There are plenty of rewards for longtime Drake fans. “Race My Mind” evokes nostalgic shades of early work like Thank Me Later and Take Care, while the posse cut with Lil Wayne and Rick Ross “You Only Live Twice” feels like a victory lap fueled by healthy competition — though by now it should be known that one should compete against Lil Wayne at one’s own risk. And of course, Drake’s “Champagne Poetry” continues the tradition of contemplative tone-setting intros, complete with a few caption-ready bars for your listening pleasure. “Under a picture lives some of the greatest quotes from me,” he spits, over a sample of Masego’s sample of The Singers Unlimited’s cover of the Beatles’ “Michelle.” “Under me I see all the people that claim they over me.”
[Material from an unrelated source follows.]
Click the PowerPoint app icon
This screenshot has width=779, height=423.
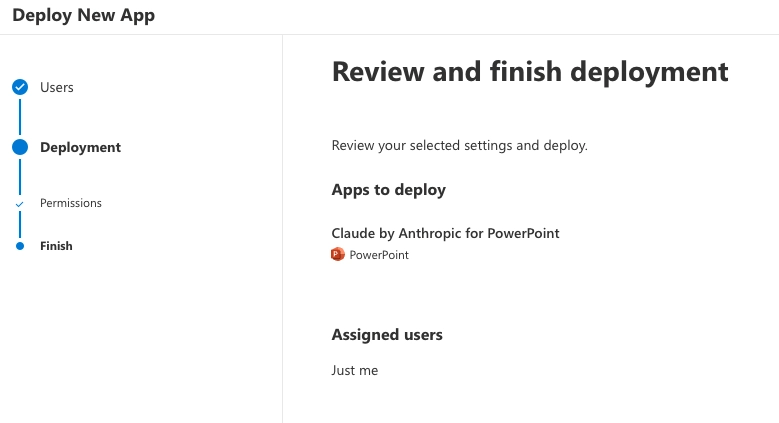tap(338, 255)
The reality is, one of Drake’s biggest strengths lies in controlling narratives. Perhaps his most noteworthy moment of publicized weakness arrived when control was wrested from him, and from that point onward a line in the sand was drawn. It’s a line that has lingered ever since, and though Drake has done his best to regroup by positioning himself as a shining example of co-parenthood goals, some will be reluctant to purchase what he’s selling. But even the illusion of control can be a comforting presence to those who have already made up their mind. Perhaps it’s fair to say that one’s enjoyment for Certified Lover Boy will derive almost exclusively from one’s appreciation for Drake’s story as presented so far; one’s willingness to suspend disbelief in favor of immersion. Those looking for a reinvention of the Drake formula will likely be disappointed — though anyone paying attention will have already known that it was probably never going to happen in the first place.